The Common Good

Pencil Preaching for Tuesday, April 21, 2020

“No one claimed any of his possessions as his own, but they had everything in common” (Acts 4:32).

Acts 4:32-37; John 3:7b-15

Acts proudly describes the church as a commune united in heart and mind, sharing all personal possessions. The idea was so attractive to Karl Marx, he based the motto for communism on it. Most religious communities have not seemed a threat to the idea of private property, the cornerstone of capitalism, though voluntary poverty did earn Dorothy Day the nickname “Moscow Mary” in her FBI file. The Catholic Worker Movement mystified J. Edgar Hoover, who saw it as a threat to national security.

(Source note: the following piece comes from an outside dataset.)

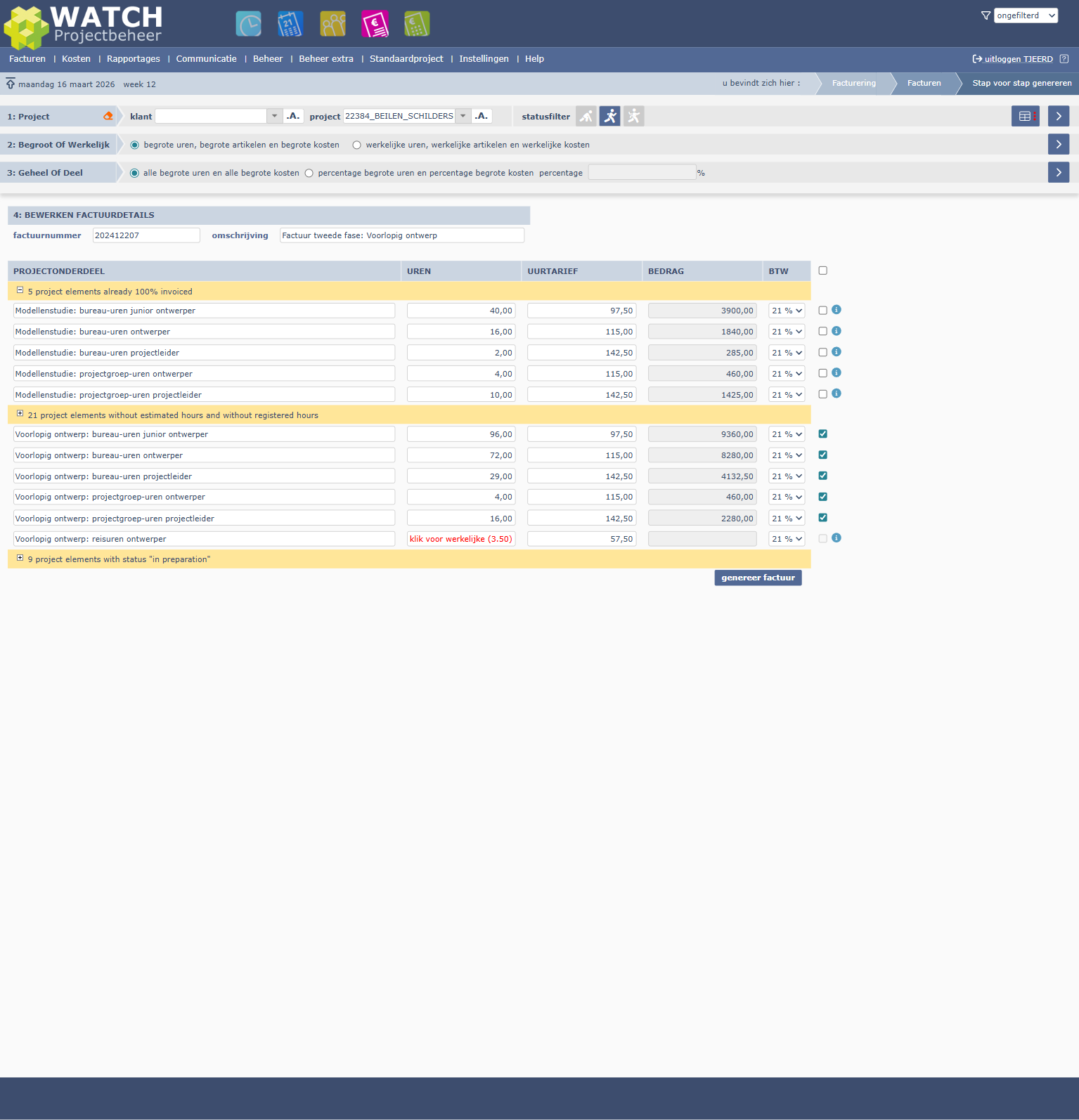Click the yellow people group icon
The width and height of the screenshot is (1079, 1120).
[x=332, y=24]
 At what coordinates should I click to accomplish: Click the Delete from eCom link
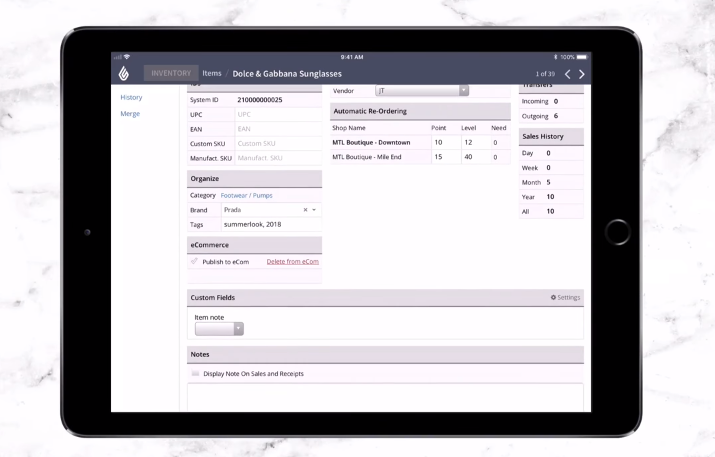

From the start, Christian communities were also seen as rejecting Roman patriotism and capitalism, and believers were persecuted for not participating in the civic duty to burn incense to the gods, at least until Constantine made the church part of the establishment in the fourth century.  But until then, Christians were outliers in the ancient world, even from their Jewish origins.

John’s Gospel harbors an ongoing quarrel between early Christians and Rabbinic Judaism, the survivor of the destruction of Jerusalem and the Temple by the Romans in 70 CE. The break was formalized at the Council of Jamnia in 100 CE, when the church was excommunicated. The rift is reflected in today’s Gospel as Jesus is depicted as scolding Nicodemus for being an expert in the Scriptures but blind to the prophets who foretold the coming of the Christ.

The night encounter between Jesus and Nicodemus amplifies the charge that he could not grasp the truth of who Jesus was because Nicodemus was “of earth” instead of heaven. He lacks the overview “from above” that sees how God has been at work in the history of Israel to prepare it for the Messiah. He cannot see what Moses foreshadowed when he “lifted up the serpent in the desert,” that the curse would become the cure when Jesus, a condemned man, was lifted up on the cross and revealed as the Savior of the world.   

The substance and tone of this theological quarrel unfortunately made John’s Gospel a source of decontextualized scripture passages that have fueled anti-Semitism in Christianity, with horrific consequences in history, ideas that were condemned by the Second Vatican Council. The church continues to struggle to own the full implications of Jesus’ death and resurrection.

The Easter message is more radical than we think. The Gospel has always been a revolutionary manifesto that begins in the heart and then infiltrates culture and society like salt, light and leaven to challenge every ideology and convention that opposes God’s plan within history. The crucified and risen Jesus calls us to see as God sees, a perspective that transcends selfish interests with the common good, unlimited individual acquisition with basic concern and justice for all.

This is the joy and challenge of the Gospel, and to be faithful we all need to know what we have gotten ourselves into.